Dieses Schild hing über der Eingangstür zur Gaststätte und war abends beleuchtetEtwa 1975/80 – Der Gastwirt Heinz Both sitzt mitten unter seinen Gästen. Reiner Pohle, Reiner Swintek, Hans Wagner, Ernst Thau, Achim Schulze und Werner Mölle (von li nach re)
Schon zuvor war die Poststelle neu eingerichtet worden im ehemaligen Umspannwerk am Dorfteich. Hier war dann Frau Kusier viele Jahre die Postfrau für Fraßdorf und sie wußte schon beim Überreichen der Postkarte die Nachricht mündlich zu übermitteln.

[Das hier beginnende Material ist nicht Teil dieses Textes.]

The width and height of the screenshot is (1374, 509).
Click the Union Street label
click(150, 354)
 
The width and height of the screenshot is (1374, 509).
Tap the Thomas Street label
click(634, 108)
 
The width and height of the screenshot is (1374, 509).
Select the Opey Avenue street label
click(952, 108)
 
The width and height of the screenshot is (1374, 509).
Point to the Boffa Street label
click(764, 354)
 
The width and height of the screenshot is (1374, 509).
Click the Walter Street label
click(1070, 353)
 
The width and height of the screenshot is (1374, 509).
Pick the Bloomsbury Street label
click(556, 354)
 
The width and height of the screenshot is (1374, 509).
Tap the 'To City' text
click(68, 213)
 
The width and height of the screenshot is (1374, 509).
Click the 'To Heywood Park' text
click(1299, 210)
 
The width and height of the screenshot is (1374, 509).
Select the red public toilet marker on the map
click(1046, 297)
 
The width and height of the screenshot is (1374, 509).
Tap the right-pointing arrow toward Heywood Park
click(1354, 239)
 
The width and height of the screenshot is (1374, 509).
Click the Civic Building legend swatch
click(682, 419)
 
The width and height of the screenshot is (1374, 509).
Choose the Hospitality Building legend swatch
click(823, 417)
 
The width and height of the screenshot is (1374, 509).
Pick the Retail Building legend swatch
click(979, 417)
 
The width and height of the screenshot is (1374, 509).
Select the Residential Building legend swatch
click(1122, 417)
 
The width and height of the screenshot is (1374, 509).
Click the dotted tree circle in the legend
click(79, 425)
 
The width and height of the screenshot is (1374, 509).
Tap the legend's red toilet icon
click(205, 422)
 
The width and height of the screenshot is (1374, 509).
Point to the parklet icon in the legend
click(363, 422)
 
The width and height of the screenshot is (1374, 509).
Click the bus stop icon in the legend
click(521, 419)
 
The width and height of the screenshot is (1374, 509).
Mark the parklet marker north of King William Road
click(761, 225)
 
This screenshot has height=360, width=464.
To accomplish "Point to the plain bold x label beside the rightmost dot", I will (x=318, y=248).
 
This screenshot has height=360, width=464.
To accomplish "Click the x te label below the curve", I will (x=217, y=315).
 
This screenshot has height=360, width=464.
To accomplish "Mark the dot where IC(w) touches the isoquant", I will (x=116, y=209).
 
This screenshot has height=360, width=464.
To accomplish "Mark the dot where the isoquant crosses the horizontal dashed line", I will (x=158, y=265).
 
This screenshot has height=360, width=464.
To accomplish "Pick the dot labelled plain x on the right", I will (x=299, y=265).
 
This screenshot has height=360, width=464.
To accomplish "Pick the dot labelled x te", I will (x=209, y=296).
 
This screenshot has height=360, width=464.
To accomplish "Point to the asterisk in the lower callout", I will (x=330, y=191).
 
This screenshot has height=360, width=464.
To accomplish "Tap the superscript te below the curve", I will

Im zu Boths Gaststätte dazu gehörenden Saal, der bereits 1892 gebaut worden war, gab es über die Jahre verschiedentliche Tanzveranstaltungen, wie Maskenball, Ringreiterball, Feuerwehrball, Ernteball der LPG usw.
Einladung zum Tanz in Boths Gaststätte
Die Männer waren immer schon recht zeitig vor Tanzbeginn da, um einen Tisch freizuhalten. Wenn ihre Angetrauten zum offiziellen Einlaß erschienen, waren die Herren der Schöpfung oft schon gut angeschickert, denn man konnte ja nicht trocken da so rumsitzen und warten.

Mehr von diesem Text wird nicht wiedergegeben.